« Un voyage prouve moins de désir du pays où l’on va que d’ennui du pays que l’on quitte. »
Alphonse Karr
Souvenons-nous du temps où le voyage représentait non pas seulement une aventure, mais aussi une fuite aux allures de quête. Montaigne, dans ses Essais, disait : « Je réponds ordinairement à ceux qui me demandent raison de mes voyages : que je sais bien ce que je fuis, et non pas ce que je cherche », plusieurs siècles plus tard Proust déclarait « Le véritable voyage de découverte ne consiste pas à chercher de nouveaux paysages, mais à avoir de nouveaux yeux ». La dimension recherchée serait donc de fuir tout ce que l’on connaît, afin de découvrir, plus loin sur le chemin, un monde extérieur, nouveau, à même de révolutionner notre propre monde intérieur. Il faudrait ainsi se confronter à de nouvelles éthiques, des cultures dans lesquelles les notions de bien et de mal n’auront absolument pas les mêmes limites que dans les nôtres. De ces mœurs différentes, aperçues comme de nouveaux horizons, on ne peut tirer de leçons générales, si ce n’est qu’il n’existe pas de vérité absolue (Aldous Huxley admet d’ailleurs dans Tour du monde d’un sceptique que « voyager c’est découvrir que tout le monde a tort »). Les principes de justice et d’organisation sociétale diffèrent selon les endroits du globe où l’on se trouve. Huxley, toujours dans son Tour du monde d’un sceptique ira également en ce sens : « Pour se rendre compte qu’il faut de tout pour faire un monde, il faut le voir de ses propres yeux, au moins une partie de ce tout […] Mais si les voyages apportent la conviction de la diversité humaine, ils apportent aussi une conviction non moins forte de l’unité humaine. Ils inculquent la tolérance, mais ils montrent les limites qu’elle ne saurait dépasser. Les religions, les codes de morale […] varient à l’infini et chacun d’eux a droit à sa propre existence ».

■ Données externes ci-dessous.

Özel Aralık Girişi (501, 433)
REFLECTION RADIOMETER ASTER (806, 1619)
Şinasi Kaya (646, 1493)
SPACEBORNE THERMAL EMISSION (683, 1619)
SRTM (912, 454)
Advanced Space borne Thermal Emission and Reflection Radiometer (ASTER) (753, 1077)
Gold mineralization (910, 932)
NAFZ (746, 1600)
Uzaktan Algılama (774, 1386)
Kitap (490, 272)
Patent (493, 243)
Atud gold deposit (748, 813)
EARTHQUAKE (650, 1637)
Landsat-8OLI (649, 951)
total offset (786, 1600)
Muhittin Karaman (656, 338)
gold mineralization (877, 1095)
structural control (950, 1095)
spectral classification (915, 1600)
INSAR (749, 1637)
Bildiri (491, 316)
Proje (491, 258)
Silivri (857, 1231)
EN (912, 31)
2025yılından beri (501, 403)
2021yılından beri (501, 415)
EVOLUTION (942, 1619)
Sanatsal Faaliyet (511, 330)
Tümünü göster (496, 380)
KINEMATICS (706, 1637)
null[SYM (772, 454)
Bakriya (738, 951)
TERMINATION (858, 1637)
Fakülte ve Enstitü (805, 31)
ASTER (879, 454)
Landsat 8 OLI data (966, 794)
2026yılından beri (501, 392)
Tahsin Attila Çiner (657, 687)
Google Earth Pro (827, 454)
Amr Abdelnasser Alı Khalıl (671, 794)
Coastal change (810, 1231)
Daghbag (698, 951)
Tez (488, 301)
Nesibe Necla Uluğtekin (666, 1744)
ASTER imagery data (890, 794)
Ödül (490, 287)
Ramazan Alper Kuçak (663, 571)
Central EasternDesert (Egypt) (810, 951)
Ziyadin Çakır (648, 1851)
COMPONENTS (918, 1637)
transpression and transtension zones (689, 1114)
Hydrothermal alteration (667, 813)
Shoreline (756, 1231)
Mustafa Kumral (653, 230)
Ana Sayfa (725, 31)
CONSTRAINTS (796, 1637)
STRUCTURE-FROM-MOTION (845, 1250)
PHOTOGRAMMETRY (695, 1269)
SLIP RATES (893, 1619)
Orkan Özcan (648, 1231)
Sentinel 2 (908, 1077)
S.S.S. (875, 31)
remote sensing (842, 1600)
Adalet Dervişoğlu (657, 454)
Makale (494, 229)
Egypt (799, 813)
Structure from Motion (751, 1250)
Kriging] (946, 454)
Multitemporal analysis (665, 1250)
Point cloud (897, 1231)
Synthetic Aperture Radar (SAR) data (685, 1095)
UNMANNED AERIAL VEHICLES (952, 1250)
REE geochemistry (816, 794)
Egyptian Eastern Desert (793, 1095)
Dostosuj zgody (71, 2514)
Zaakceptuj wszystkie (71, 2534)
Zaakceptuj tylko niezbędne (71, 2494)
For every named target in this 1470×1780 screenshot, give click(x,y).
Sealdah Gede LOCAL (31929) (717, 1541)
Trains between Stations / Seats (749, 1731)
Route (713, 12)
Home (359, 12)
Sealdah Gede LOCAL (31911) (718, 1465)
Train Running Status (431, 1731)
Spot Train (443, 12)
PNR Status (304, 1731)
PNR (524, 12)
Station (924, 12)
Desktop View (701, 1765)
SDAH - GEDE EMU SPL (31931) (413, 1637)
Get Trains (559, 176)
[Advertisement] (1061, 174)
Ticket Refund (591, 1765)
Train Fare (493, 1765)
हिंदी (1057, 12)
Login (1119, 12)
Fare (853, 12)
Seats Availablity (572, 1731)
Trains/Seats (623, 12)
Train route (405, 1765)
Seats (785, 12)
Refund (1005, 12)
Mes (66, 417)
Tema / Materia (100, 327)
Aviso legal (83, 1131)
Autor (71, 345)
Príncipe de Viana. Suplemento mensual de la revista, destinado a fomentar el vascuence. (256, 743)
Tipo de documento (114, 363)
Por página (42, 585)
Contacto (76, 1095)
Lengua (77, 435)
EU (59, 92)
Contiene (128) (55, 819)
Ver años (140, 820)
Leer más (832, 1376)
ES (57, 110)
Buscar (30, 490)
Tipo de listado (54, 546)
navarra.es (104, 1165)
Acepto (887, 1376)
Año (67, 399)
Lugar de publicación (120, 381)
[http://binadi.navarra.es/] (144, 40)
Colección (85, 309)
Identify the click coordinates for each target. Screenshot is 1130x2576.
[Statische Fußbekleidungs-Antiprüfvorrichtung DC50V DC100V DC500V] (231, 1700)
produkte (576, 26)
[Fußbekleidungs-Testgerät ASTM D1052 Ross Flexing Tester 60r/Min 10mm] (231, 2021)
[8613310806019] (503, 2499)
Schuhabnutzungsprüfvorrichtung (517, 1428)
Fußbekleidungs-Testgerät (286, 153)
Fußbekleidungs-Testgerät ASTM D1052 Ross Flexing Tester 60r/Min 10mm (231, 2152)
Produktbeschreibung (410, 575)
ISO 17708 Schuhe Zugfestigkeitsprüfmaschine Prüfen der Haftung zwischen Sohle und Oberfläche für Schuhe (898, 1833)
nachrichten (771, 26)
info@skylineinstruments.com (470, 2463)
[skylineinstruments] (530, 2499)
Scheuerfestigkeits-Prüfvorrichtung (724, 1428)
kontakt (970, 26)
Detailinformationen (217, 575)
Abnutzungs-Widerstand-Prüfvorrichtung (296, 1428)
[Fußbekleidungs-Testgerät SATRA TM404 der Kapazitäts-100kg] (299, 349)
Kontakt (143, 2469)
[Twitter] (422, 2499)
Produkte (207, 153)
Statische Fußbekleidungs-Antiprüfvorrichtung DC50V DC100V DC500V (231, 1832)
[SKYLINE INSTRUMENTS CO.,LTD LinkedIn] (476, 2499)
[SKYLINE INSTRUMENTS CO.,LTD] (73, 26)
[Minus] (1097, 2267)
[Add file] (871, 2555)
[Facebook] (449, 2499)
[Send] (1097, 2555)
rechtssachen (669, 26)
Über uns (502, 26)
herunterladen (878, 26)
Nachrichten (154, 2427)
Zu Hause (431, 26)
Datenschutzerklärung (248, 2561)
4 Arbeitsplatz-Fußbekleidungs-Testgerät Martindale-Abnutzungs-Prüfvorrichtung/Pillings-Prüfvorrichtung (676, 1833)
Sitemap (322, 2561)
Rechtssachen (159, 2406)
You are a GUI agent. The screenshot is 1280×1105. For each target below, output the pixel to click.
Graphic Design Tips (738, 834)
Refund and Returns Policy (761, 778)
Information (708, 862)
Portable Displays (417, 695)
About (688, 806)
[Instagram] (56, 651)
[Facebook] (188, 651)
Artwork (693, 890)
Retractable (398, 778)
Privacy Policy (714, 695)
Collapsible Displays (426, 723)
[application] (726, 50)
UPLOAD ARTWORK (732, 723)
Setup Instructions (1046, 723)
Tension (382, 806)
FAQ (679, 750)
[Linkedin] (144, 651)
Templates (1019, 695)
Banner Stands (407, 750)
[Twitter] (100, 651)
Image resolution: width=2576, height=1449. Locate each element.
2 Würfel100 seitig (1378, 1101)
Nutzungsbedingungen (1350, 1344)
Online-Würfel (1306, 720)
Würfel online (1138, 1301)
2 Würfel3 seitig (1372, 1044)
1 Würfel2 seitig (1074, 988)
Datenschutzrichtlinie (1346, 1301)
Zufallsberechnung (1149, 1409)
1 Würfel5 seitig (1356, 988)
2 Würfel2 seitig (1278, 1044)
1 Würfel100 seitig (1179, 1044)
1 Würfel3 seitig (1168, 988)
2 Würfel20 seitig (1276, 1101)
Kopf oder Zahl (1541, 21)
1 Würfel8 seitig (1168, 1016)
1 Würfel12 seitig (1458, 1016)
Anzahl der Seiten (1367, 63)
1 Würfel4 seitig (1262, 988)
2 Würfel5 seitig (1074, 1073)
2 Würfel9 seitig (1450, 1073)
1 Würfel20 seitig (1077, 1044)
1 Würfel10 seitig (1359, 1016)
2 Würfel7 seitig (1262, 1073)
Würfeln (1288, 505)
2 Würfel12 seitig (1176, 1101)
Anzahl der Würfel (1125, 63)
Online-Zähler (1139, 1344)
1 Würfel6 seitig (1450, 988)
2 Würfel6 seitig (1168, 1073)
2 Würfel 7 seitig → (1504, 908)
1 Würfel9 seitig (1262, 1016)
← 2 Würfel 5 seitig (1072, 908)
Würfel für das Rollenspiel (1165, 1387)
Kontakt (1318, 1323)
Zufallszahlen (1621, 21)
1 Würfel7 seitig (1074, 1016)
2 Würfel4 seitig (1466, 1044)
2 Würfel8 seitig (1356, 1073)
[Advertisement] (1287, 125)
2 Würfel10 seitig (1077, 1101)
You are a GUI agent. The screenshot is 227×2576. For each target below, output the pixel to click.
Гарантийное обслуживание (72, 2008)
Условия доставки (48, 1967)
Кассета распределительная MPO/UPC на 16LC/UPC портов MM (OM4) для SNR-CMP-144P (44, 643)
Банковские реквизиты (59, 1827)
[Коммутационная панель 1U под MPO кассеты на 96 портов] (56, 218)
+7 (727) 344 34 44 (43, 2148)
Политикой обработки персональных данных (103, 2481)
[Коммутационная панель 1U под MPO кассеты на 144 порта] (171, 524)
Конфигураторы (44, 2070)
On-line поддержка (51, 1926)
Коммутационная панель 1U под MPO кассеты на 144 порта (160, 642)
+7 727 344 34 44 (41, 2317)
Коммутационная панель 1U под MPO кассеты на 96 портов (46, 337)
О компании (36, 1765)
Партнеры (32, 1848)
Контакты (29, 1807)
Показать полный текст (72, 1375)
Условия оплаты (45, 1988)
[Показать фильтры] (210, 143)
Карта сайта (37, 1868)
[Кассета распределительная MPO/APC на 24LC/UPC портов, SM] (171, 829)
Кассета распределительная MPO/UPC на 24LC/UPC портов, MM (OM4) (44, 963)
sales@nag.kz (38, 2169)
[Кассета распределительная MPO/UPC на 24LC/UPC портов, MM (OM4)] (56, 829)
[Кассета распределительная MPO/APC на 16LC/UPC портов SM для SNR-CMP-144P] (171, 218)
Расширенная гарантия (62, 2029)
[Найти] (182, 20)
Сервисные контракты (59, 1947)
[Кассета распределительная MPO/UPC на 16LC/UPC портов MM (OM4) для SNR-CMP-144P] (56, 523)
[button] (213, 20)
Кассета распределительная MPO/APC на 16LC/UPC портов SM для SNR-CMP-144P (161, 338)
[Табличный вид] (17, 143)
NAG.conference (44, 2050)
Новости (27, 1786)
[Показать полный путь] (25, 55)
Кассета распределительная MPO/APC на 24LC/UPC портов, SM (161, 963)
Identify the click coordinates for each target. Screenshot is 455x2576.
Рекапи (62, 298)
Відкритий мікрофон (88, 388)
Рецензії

Tout ce que nous pouvons faire (et c’est bien là l’intérêt !), c’est de tirer de tout cela des enseignements personnels.
Un exemple d’écart de mœurs : dans son Manifeste Vagabond, Blanche de Richemont raconte son voyage où elle se joignit à l’Azalaï, la caravane de dromadaire menée par les Touaregs, effectuant le transport du sel depuis les mines de Taoudenni jusqu’à Tombouctou. Sept cents kilomètres dans le désert, milieu justement bien éloigné de l’univers parisien. Lors des bivouacs les Touaregs, hostiles à la présence d’une femme, lui refuseront tout d’abord de manger en leur compagnie, autour du feu, ce à quoi elle s’opposera ; ils la laisseront ensuite faire mais diminueront ses rations d’eau et de nourriture. Le rapport de force entre eux sera tel que, après s’être luxée l’épaule en remontant sur sa monture, elle passera de longues heures à tenter, seule, de la remettre en place, sans pour autant demander à arrêter la progression de la caravane car sachant pertinemment qu’ils ne s’arrêteraient pas pour l’attendre. Cependant au lieu de la traumatiser, elle vécut cet épisode comme un enseignement, celui de « ne plus enfermer l’avenir dans des prédictions pour se rassurer ».
La véritable force du voyage passerait-elle par ceci ? L’exemple de Blanche de Richemont est assez violent, on peut largement avoir un choc culturel sans avoir à se démettre l’épaule. Mais, au-delà de sa blessure, c’est surtout une force infinie qu’elle a su trouver en elle, l’équivalent d’un second souffle mental. Dont elle saura ramener les conclusions chez elle, dans sa vie sédentaire.
Pour aller plus loin, on saura trouver les traces de ces fuites, à la recherche de leçons personnelles, dans d’autres ouvrages. Par exemple, Jean-Didier Urbain dans Secrets de voyage ouvre une réflexion sur la notion de mensonge durant les voyages. Certains s’inventent une vie auprès de leurs nouvelles rencontres, d’autres cherchent à faire disparaître leur passé, mais tous désirent oublier et dépasser leur condition en dehors du voyage, afin que, dans cette mythomanie, ils puissent se découvrir de nouvelles limites. On peut également songer à Il Faudra repartir de Bouvier, récit de sept voyages, éclatés sur plus de quarante ans. Plusieurs périples, donc, à différentes époques de la vie du fameux écrivain-voyageur. Tout autant de voyages d’apprentissage et d’initiation, avec des contextes fluctuants : un homme de vingt ans ne verra pas la Chine sous le même œil que son double vieilli d’une quarantaine d’année.